Dalam ilmu
hadits, terdapat dua kelompok hadits yang dilihat dari cara penerimaannya,
yaitu hadits yang diterima (maqbul) dan hadits yang tertolak (mardud). Para ulama telah membagi hadits-hadits
yang mardud menjadi beberapa macam. Sebagian besar mereka beri nama khusus
untuk hadits tersebut, dan sebagian lain dimasukkan ke dalam nama umum bagi
hadits yang mardud, yaitu hadits dhaif. Penyebab tertolaknya suatu hadits
beragam, tetapi umumnya semua itu kembali kepada dua sebab utama, yaitu:
1.
Sanadnya gugur
2.
Adanya cacat pada rawi
Dari penyebab
pertama di atas, yaitu gugurnya rawi pada
sanad, terbagi menjadi dua macam, gugur yang terlihat dhahir dan gugur yang
samar tersembunyi. Kemudian gugur yang dhahir ini oleh sebagian ulama hadits bagi menjadi empat istilah
berdasarkan tempat gugurnya rawi, yaitu mu’allaq, mursal, mu’dhal, dan munqathi’.

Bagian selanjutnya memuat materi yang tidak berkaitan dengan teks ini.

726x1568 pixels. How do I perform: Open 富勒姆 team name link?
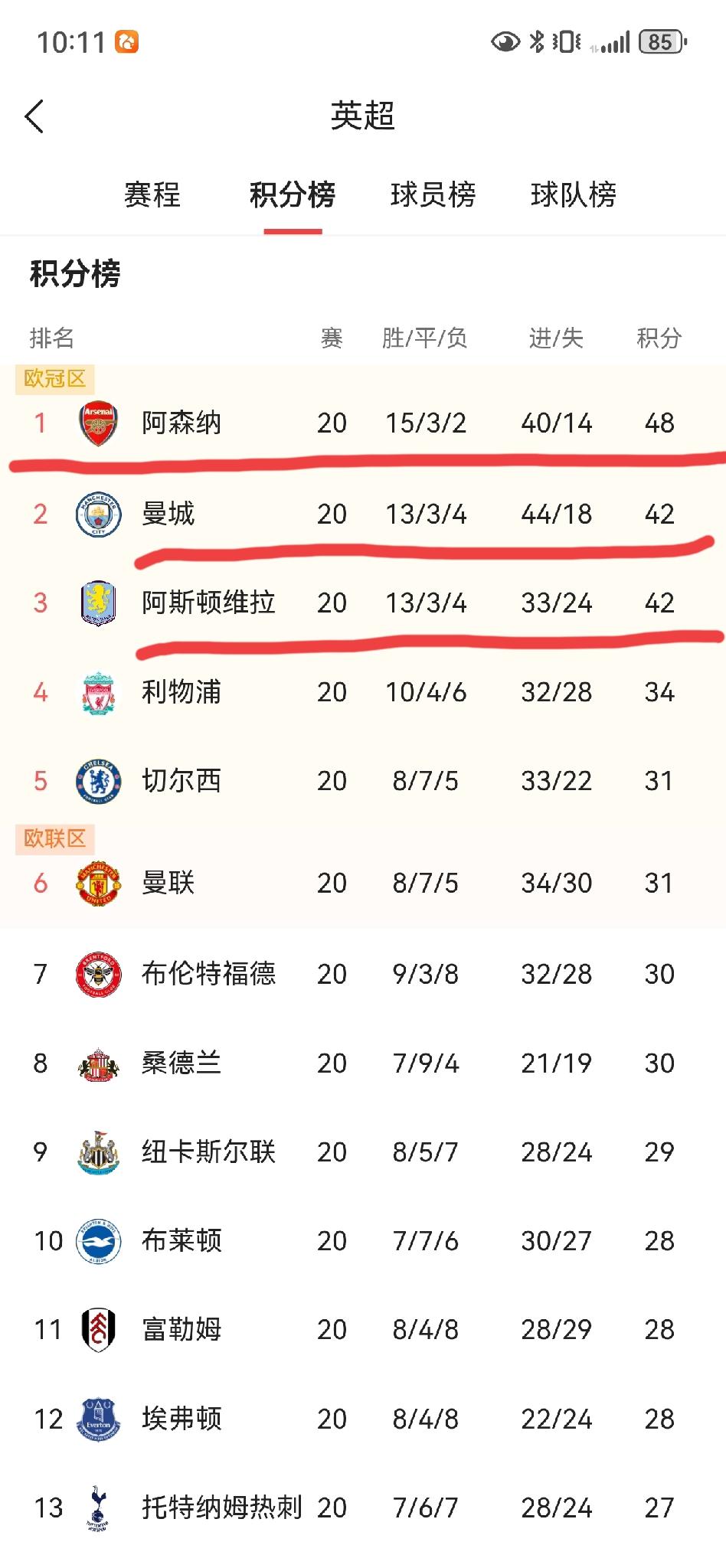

Dan yang akan dibahas disini adalah hadits mu’allaq dan mu’dhal.
A. Hadits mu’allaq
1. Definisi
Secara etimologi: isim
maf’ul yang berarti terikat dan tergantung. Sanad yang seperti ini disebut mu’allaq
karena hanya terikat dan tersambung pada bagian atas saja, sementara bagian
bawahnya terputus, sehingga menjadi seperti sesuatu yang tergantung pada atap
dan yang semacamnya.
Secara terminologi: hadits yang
gugur perawinya, baik seorang, baik dua orang, baik semuanya pada awal sanad secara
berurutan.
Makna serupa juga dikemukakan oleh Dr. Mahmud at Thahhan dalam kitabnya “Taisir
Musthalah al Hadits”, bahwasanya hadits mu’allaq adalah hadits yang pada bagian
awal sanadnya dibuang, baik seorang rawi atau pun lebih secara berturut-turut.
2. Bentuk hadits mu’allaq
Beberapa bentuk dari hadits mu’allaq,
ialah apabila:
a. Jika dihilangkan seluruh
sanadnya, kemudian dikatakan –misalnya- : Rasulullah ﷺ bersabda begini dan begini.
b. Bentuk lainnya adalah
jika dibuang seluruh sanadnya kecuali sahabat, atau kecuali sahabat dan
tabi’in.
Misalnya,
hadits Bukhari nomor 1:
حَدَّثَنَا
الْحُمَيْدِيُّ عَبْدُ اللَّهِ بْنُ الزُّبَيْرِ قَالَ حَدَّثَنَا سُفْيَانُ قَالَ
حَدَّثَنَا يَحْيَى بْنُ سَعِيدٍ الْأَنْصَارِيُّ قَالَ أَخْبَرَنِي مُحَمَّدُ
بْنُ إِبْرَاهِيمَ التَّيْمِيُّ أَنَّهُ سَمِعَ عَلْقَمَةَ بْنَ وَقَّاصٍ
اللَّيْثِيَّ يَقُولُ سَمِعْتُ عُمَرَ بْنَ الْخَطَّابِ رَضِيَ اللَّهُ عَنْهُ
عَلَى الْمِنْبَرِ قَالَ سَمِعْتُ رَسُولَ اللَّهِ صَلَّى اللَّهُ عَلَيْهِ
وَسَلَّمَ يَقُولُ إِنَّمَا الْأَعْمَالُ بِالنِّيَّاتِ وَإِنَّمَا لِكُلِّ
امْرِئٍ مَا نَوَى فَمَنْ كَانَتْ هِجْرَتُهُ إِلَى دُنْيَا يُصِيبُهَا أَوْ إِلَى
امْرَأَةٍ يَنْكِحُهَا فَهِجْرَتُهُ إِلَى مَا هَاجَرَ إِلَيْهِ.
Telah
menceritakan kepada kami Al Humaidi Abdullah bin Az Zubair dia berkata, telah
menceritakan kepada kami Sufyan yang berkata, bahwa telah menceritakan kepada
kami Yahya bin Sa'id Al Anshari berkata, telah mengabarkan kepada kami Muhammad
bin Ibrahim At Taimi, bahwa dia pernah mendengar Alqamah bin Waqash Al Laitsi
berkata; saya pernah mendengar Umar bin Al Khaththab diatas mimbar berkata;
saya mendengar Rasulullah shallallahu 'alaihi wasallam bersabda: "Semua
perbuatan tergantung niatnya, dan (balasan) bagi tiap-tiap orang (tergantung)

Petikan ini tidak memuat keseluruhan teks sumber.